If you’re one of our Maxxis community currently in lockdown — we’re with you and feel your pain! Many of us are getting used to the all-too-familiar drill… you reverse out the driveway and before your tyres really have the chance to get rolling (never mind heat up), you’re back home again and your vehicle’s gathering dust until the next 5km journey to your local grocery store.
Yet, while that next little weekend road trip or off-road adventure may seem like a far-off dream, lockdown is actually a great opportunity to check your tyres are safe and in top condition for their next big outing. To get you started, here are a few tips to make sure your wheels are ready to break out of your neighbourhood limit as soon as you’re allowed!
- Check your tyre pressures. Having these right is important, even for your current short trips, as both under- and overinflated tyres can affect grip, traction, fuel efficiency and overall safety. You’ll find this information on the tyre placard on the inside of the driver’s door, under the fuel filler cap or inside the glovebox. We have included some example images here for your reference. Most local servo’s have a tyre inflation station and it shouldn’t take more than a few minutes to check and adjust. Remember (when it comes time for a decent road trip!) this needs to be done while tyres are still cool, before you set off on a journey. Plus, if you’re towing a load (such as a caravan, trailer or boat) you may need to increase the pressure in your tyres to accommodate the additional load. If you have any questions about tyre pressures, contact your local Maxxis dealer by clicking on the dealer locator at https://maxxistyres.com.au/.

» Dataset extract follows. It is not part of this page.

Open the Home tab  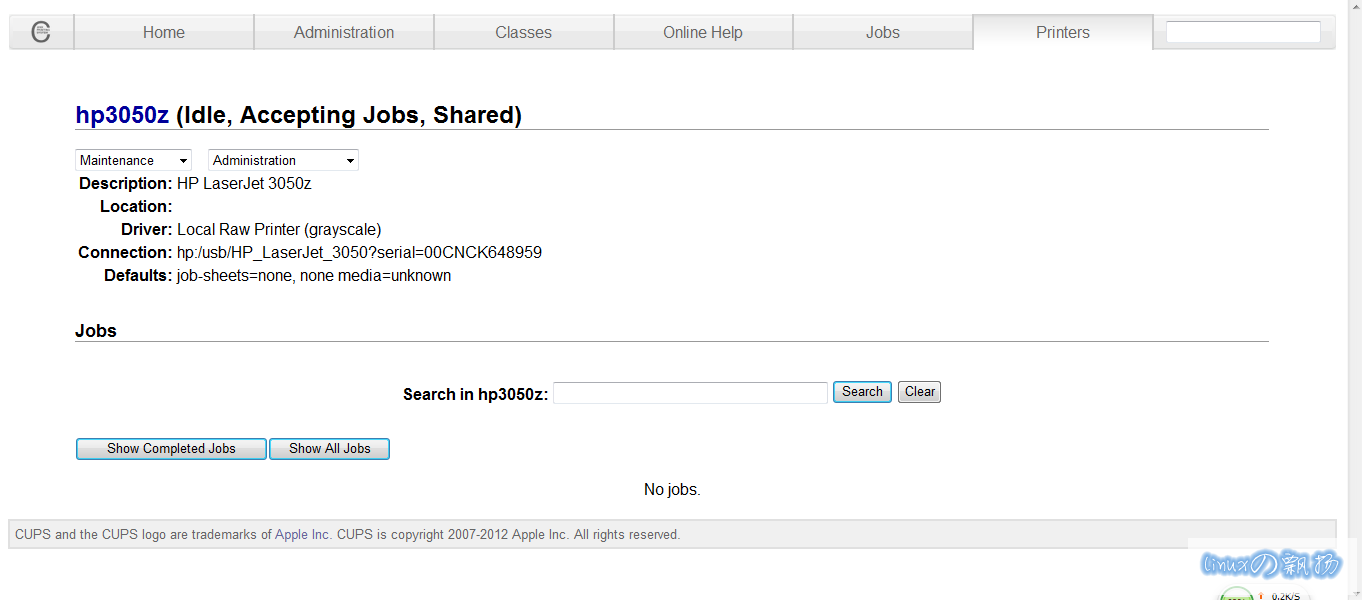click(x=164, y=32)
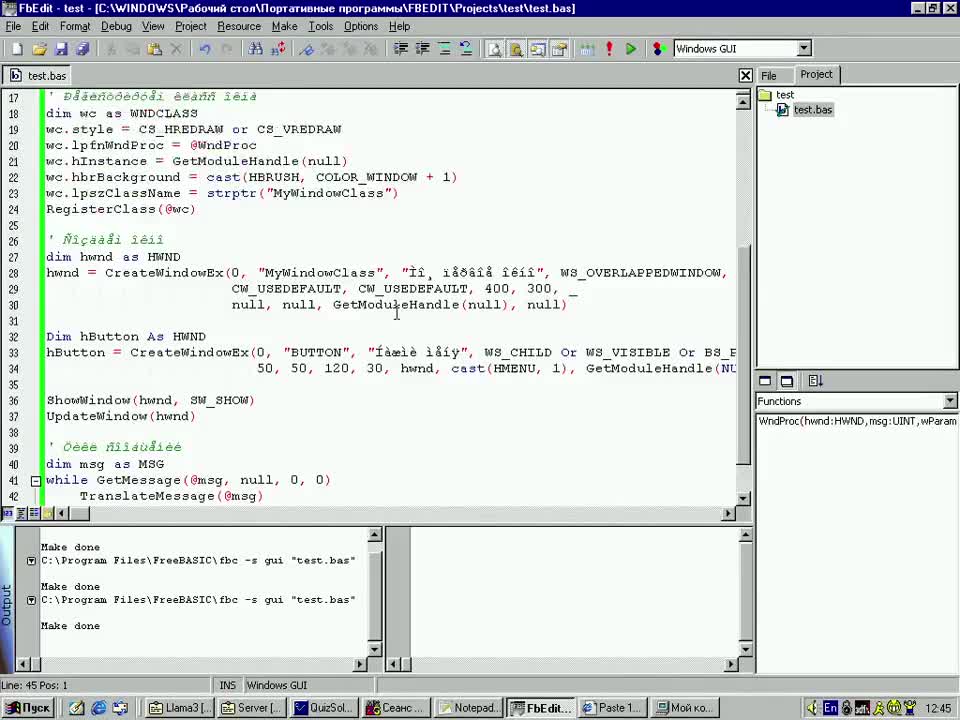
Task: Click the red exclamation compile icon
Action: (x=609, y=48)
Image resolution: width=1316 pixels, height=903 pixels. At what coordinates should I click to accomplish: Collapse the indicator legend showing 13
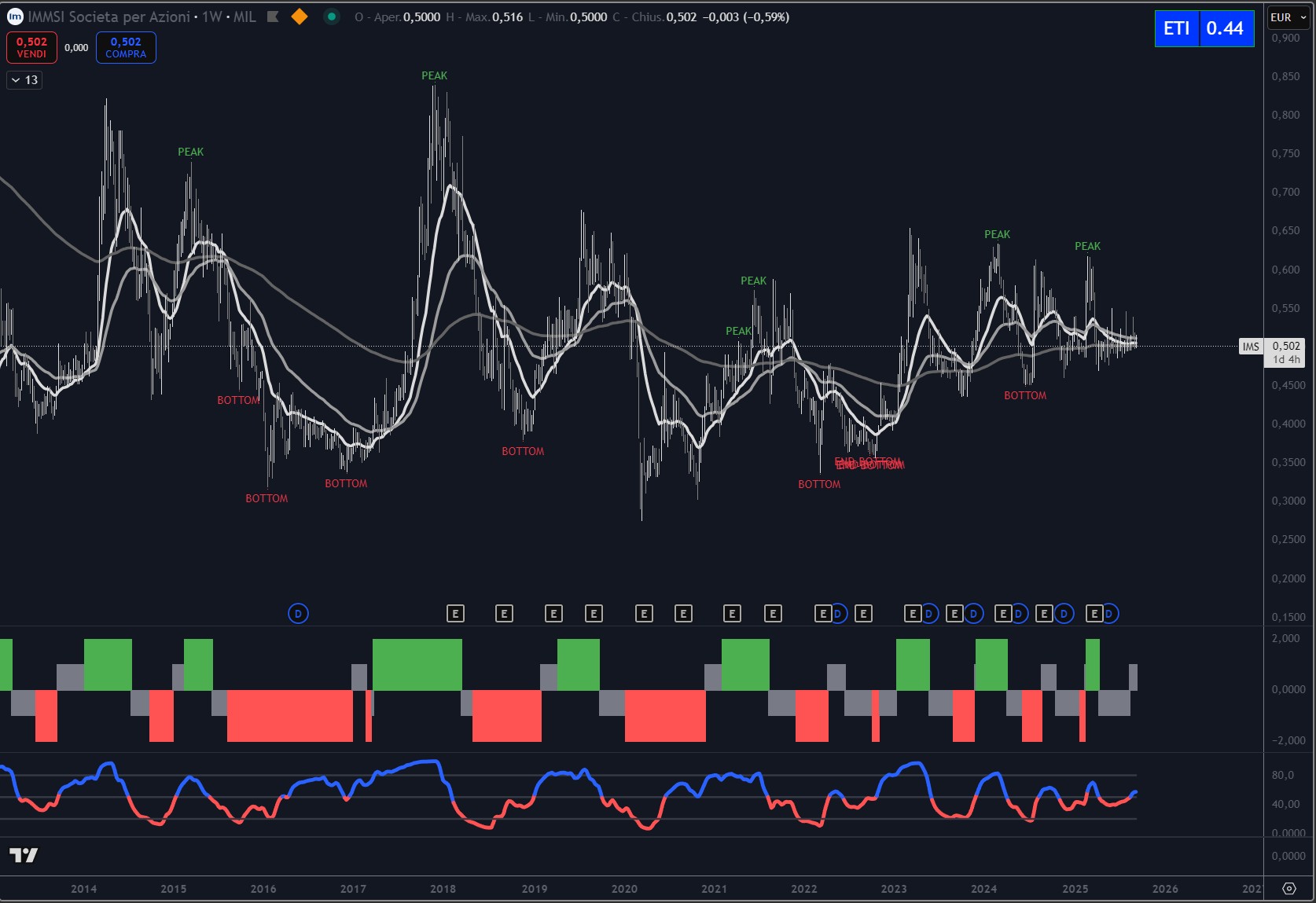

- How’s the tread tracking? Your tyres are the only thing between you and the road – so keeping an eye on how the tread is wearing is vital. While the minimum legal requirement is that your tyres have at least 1.5mm tread, it is highly recommended that you have at least 3mm. The tread indicators (the small rubber blocks across your tyres main grooves) are 1.6mm high and will give you a good idea of how your tread is doing: If they are level with the rest of the tyre (or coming close), your tyres will need to be replaced. You can find the Tread Wear Indicators by searching for the letters TWI or a small triangle on the shoulder of your tyres, then look in the main grooves near this mark. If you’re in any doubt, make a plan to visit a tyre shop (tyre shops are considered an essential service in some states so many remain open during lockdown) and they will be able to check how your tread’s tracking.
- Are there signs of cuts or damage? Have a good look for any signs of damage, cuts, nails, stones or other sharp object that may have become embedded in the tread. Sometimes you don’t get any warning of a flat, however being able to get any damage repaired as soon as you notice it, may help to avoid having to replace a tyre that can easily be repaired.
- Check the age of your tyres. As tyres age air, water and sunlight cause changes to the rubber compounds sometimes reducing the durability of products. So, while your car is hibernating for the winter, it might be a good time to check the age of your tyres to ensure they continue to be safe. Most tyre manufacturers warrant their tyres for five years from the date of manufacture. The date of manufacture can be found on the sidewall of the tyre near the bead. At the end of the DOT code there is a date code consisting of four numbers (eg. 2619) which show the week (26th) and year (2019) of production. If your tyres are more than five years old, it would be best to get them inspected and/or consider replacing them.
- Check your spare. These days with “Run Flat” tyres being used on many vehicles, you may not have or need a spare tyre. However, if your car does have a spare, make sure it’s correctly inflated and in roadworthy condition so that it’s ready for use if you need it in an emergency.
Until next time… That’s it from me, the Maxxis Man, for now. Keep COVID-safe and safe on the road and I’ll be looking forward to sharing my next travel blog and with some inspiration to get you driving a bit further afield — hopefully very soon!